After finishing a practical series last week on how to cultivate discipleship in our day-to-day life, I plan to change the emphasis for tomorrow’s message.

At the root of Christianity is the identity of Jesus. If we get that right, it changes everything. If we get it wrong, nothing else matters.

Though C.S. Lewis didn’t invent the following argument, he perhaps presented it in its most memorable form. Here’s the famous paragraph from Mere Christianity, part of which I plan to read tomorrow:

“I am trying here to prevent anyone saying the really foolish thing that people often say about Him: I’m ready to accept Jesus as a great moral teacher, but I don’t accept his claim to be God. That is the one thing we must not say. A man who was merely a man and said the sort of things Jesus said would not be a great moral teacher. He would either be a lunatic—on the level with the man who says he is a poached egg—or else he would be the Devil of Hell. You must make your choice.
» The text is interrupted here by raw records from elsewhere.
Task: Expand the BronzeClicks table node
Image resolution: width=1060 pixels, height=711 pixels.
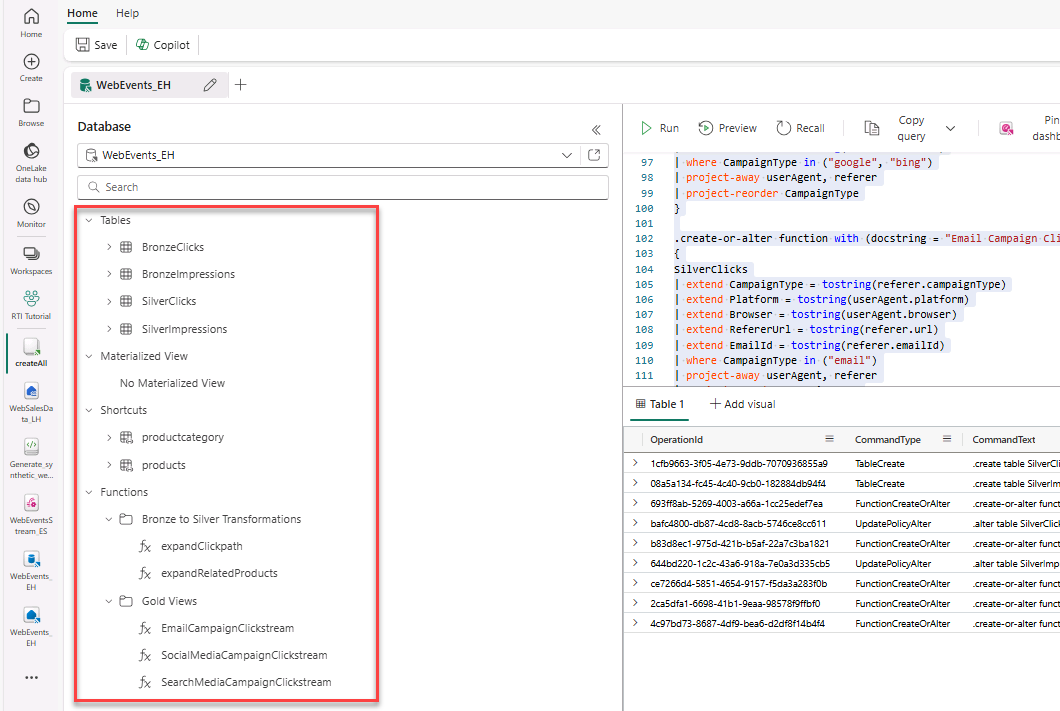Action: coord(109,247)
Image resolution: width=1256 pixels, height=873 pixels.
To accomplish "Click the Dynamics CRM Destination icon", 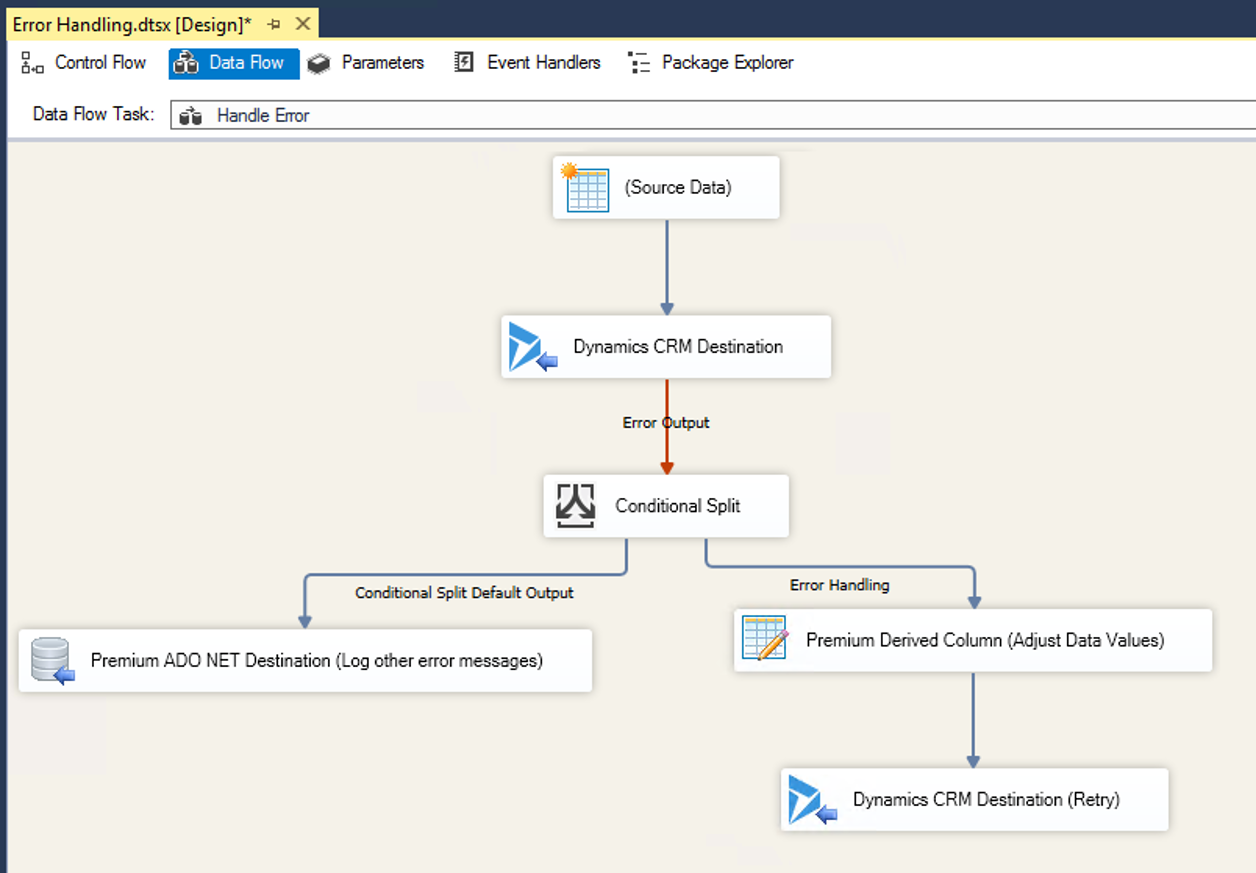I will 531,347.
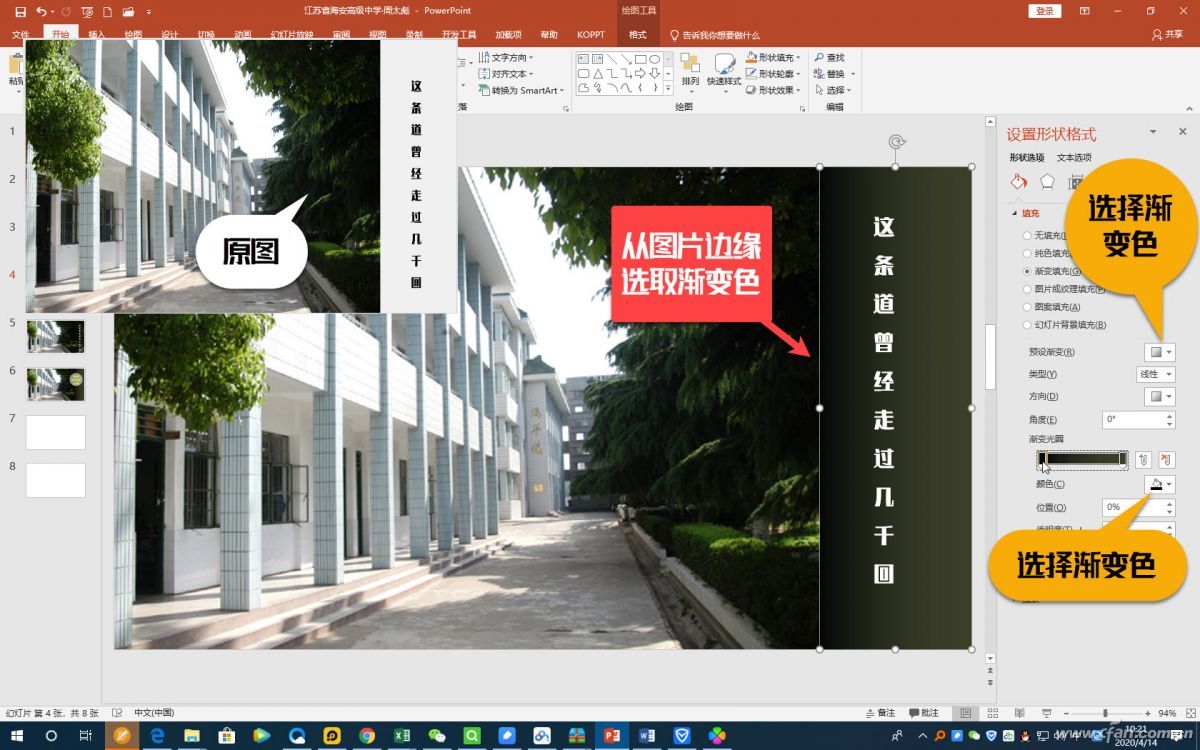
Task: Click the Sign in (登录) button
Action: pyautogui.click(x=1044, y=11)
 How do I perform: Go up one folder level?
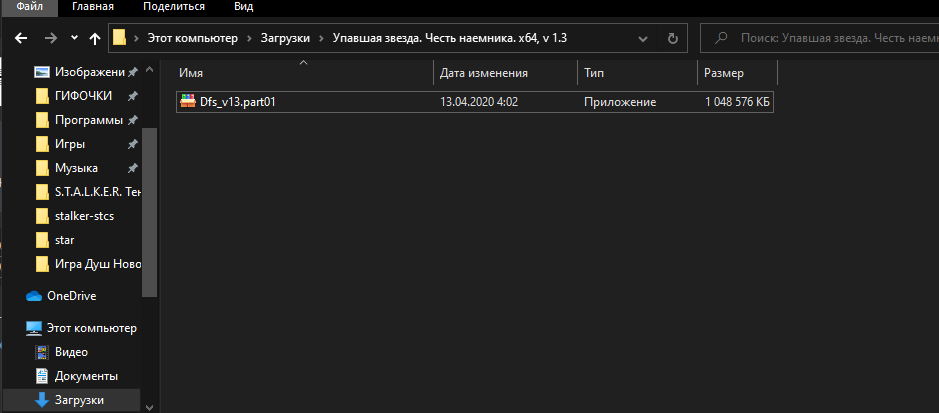point(95,39)
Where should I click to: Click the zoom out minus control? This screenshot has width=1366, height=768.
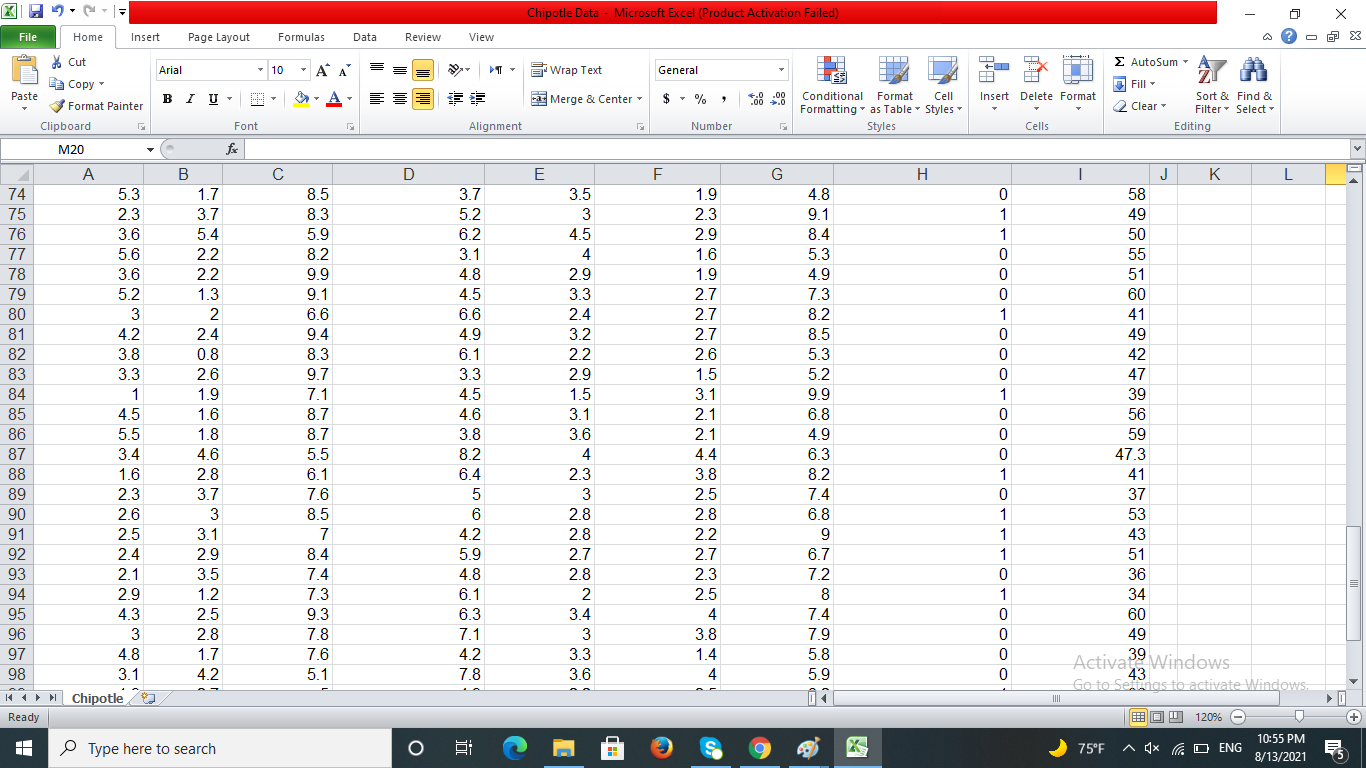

Either this man was, and is, the Son of God, or else a madman or something worse. You can shut him up for a fool, you can spit at him and kill him as a demon or you can fall at his feet and call him Lord and God, but let us not come with any patronising nonsense about his being a great human teacher. He has not left that open to us. He did not intend to. . . . Now it seems to me obvious that He was neither a lunatic nor a fiend: and consequently, however strange or terrifying or unlikely it may seem, I have to accept the view that He was and is God” (pp. 55-56).

He’s right, I think. In our text for tomorrow, the religious leaders of Jesus’ day took Jesus for a demon. But does it fit what we know of Jesus?

And what did Jesus present himself to be?

More importantly, what do we believe him to be?

Lord willing, we’ll reflect on these questions tomorrow, and I hope Jesus’ words will convict our congregation to believe more deeply in who Jesus was, and–being convicted–live their lives as if it’s true.